Before rushing to blame foreign visitors for putting a strain on the health service with some rather dubious statistics, perhaps the prime minister and his health secretary would do well to examine the policies of other departments of government that are both costing the NHS money and preventing NHS staff from doing what they are qualified to do.
The prime minister was immediately accused of scaremongering after his ‘immigration crackdown’ speech yesterday when he failed to back up his statistics on foreigners’ access to welfare benefits, social housing and healthcare.
Health secretary Jeremy Hunt only emphasised that the government’s statistics were hazy when he took to the airwaves on the World at One, seemingly plucking NHS cost implications of ‘health tourism’ from nowhere, multiplying No. 10’s previous estimate of £20m to £200m.
He said later in the Commons debate on the issue that it would be impossible to find the exact figures.
To combat this ‘cost’ whatever it may be, Cameron has proposed introducing health insurance for some migrants accessing the NHS.
NHS founder Aneurin Bevan believed the costs of administering a payment system for foreign visitors far outweighed the costs of providing care to this small group. There’s no denying numbers of migrants accessing the system will have increased since 1948, but surely it remains that for practical reasons, free healthcare should be provided, wherever you are from?
Secondly, what difference would this actually make? The evidence for health tourism and consequent cost implications consists of anecdote and estimate, as proven by the health secretary’s hesitant response today.
There is no credible research to back this up. In fact, the vast majority of migrants using the NHS are eligible for free care because they are lawfully resident in the UK. They pay taxes and use the NHS in the same way as anyone else.
Our client group – refugees and asylum seekers – is all too often caught up in the ‘health tourism’ debate. We know, however, that most asylum seekers don’t know about their entitlements before they get to the UK. The main factor that drives them here is finding a place of safety.
Asylum seekers are currently entitled to free healthcare, but ironically, much of the time they struggle to get it. The rules on entitlement to care are complex (90 pages of guidance), and as a result, many asylum seekers are asked to pay or are turned away by GPs’ surgeries.
One particularly vulnerable group who suffer unduly because of this are pregnant asylum seeking women, who need to access antenatal care through their GP. The main obstacle preventing them from accessing essential healthcare has nothing to do with strains they might be putting on, nor the shortcomings of the NHS.
Research we and Maternity Action published last month shows that this is due to the UK Border Agency (UKBA)’s harsh policies. They move asylum seekers to where accommodation is available anywhere in the country and often multiple times, meaning women are being uprooted from the essential specialist healthcare they have in place, usually against the advice of their clinicians.
The Department of Health recognises that pregnant women seeking asylum are vulnerable – NICE guidelines outline the complex factors they face.

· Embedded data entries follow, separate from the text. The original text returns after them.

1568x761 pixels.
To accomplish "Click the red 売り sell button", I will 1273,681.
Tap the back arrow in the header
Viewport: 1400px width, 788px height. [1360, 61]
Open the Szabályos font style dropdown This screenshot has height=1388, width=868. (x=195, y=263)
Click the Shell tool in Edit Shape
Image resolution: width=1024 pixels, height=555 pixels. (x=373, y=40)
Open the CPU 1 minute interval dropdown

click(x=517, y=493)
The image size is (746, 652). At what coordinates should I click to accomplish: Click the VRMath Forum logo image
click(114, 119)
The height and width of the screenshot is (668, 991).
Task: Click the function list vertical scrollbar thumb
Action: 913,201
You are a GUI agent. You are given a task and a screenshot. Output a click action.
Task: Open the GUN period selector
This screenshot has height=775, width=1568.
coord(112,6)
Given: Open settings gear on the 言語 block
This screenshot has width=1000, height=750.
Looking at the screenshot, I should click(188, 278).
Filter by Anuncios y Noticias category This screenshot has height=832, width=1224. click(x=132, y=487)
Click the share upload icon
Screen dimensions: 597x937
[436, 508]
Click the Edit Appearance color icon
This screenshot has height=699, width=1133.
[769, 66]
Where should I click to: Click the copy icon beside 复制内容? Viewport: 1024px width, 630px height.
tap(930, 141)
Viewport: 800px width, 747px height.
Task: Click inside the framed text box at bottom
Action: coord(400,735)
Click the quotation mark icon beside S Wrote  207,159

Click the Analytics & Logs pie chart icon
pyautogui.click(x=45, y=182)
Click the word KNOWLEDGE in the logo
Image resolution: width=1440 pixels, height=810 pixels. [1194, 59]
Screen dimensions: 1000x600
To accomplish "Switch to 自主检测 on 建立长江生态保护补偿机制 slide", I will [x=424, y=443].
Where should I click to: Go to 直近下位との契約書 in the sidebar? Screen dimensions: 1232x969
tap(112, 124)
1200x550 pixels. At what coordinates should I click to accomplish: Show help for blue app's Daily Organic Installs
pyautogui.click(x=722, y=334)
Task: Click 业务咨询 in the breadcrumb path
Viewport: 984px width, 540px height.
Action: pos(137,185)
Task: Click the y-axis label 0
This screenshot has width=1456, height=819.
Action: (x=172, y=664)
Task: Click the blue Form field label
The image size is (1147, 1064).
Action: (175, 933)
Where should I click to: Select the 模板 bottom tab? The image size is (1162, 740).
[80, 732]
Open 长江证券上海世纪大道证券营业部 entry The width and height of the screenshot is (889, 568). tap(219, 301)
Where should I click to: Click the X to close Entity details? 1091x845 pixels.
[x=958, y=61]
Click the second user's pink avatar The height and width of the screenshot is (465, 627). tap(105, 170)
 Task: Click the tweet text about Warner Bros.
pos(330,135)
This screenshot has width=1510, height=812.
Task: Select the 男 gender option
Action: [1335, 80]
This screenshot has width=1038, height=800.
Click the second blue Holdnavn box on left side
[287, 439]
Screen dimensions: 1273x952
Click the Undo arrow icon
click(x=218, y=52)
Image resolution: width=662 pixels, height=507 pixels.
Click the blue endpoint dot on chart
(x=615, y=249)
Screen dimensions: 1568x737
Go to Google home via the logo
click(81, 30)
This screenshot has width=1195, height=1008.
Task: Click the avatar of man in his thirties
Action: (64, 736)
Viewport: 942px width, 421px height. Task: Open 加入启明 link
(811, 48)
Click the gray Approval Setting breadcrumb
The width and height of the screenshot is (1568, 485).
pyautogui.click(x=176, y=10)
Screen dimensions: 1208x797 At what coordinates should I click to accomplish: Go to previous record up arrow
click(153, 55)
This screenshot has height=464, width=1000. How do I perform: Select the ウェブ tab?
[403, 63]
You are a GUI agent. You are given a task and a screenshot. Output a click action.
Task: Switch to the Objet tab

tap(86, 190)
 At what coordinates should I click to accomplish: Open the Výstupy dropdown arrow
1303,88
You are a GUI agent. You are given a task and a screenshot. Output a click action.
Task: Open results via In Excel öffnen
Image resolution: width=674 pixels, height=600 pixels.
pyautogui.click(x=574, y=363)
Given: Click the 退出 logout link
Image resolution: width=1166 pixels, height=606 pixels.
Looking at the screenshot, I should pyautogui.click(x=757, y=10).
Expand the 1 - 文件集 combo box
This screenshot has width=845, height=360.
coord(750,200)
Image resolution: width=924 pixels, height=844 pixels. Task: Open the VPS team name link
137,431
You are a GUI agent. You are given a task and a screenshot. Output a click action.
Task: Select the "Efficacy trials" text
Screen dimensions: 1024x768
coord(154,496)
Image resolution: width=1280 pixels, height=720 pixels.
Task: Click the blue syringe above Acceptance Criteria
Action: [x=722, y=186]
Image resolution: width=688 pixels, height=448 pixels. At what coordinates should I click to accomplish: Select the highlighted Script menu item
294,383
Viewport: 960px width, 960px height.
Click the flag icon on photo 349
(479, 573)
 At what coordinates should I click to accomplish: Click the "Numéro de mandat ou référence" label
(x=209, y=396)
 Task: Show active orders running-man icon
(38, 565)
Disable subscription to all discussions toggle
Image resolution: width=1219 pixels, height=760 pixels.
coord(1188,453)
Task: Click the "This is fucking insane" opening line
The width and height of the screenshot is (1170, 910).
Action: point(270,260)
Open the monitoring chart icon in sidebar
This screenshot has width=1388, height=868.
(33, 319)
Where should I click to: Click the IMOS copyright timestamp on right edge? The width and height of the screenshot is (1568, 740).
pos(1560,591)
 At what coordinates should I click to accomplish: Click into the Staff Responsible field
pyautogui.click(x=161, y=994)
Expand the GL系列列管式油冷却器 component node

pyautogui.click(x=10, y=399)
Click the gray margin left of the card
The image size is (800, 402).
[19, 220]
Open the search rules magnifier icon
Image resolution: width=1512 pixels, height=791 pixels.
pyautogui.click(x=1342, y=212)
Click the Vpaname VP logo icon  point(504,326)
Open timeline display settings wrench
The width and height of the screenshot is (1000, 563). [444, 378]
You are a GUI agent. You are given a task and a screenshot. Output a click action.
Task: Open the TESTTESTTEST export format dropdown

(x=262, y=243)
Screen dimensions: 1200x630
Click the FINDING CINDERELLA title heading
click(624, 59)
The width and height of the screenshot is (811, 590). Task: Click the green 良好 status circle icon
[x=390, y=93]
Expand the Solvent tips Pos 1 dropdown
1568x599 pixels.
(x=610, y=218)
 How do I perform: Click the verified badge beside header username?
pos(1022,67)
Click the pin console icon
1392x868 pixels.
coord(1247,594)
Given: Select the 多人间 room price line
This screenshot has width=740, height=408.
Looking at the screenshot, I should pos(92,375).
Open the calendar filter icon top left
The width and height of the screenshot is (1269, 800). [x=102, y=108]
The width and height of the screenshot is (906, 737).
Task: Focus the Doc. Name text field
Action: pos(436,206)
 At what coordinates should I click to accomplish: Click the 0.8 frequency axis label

Yet the UKBA ignores this, and treats them like any other woman in the asylum system. They did implement a policy change in July 2012 that meant women would not be moved during the last month of their pregnancy, but we believe that pregnant women should not be moved at all.
In addition to the increased health risk to mother and baby, moving pregnant women around the country is also a huge waste of NHS resources: appointments, scans and tests are usually repeated in each new area.
Allowing them to stay in the same area throughout their pregnancy would be a simple solution that would ensure women are not put at risk, and that NHS resources are not wasted.
So rather than rushing to blame foreign visitors for putting a strain on the health service with some rather dubious statistics, perhaps the prime minister and his health secretary would do well to examine the policies of other departments of government that are both costing the NHS money and preventing NHS staff from doing what they are qualified to do – providing essential care to those in need.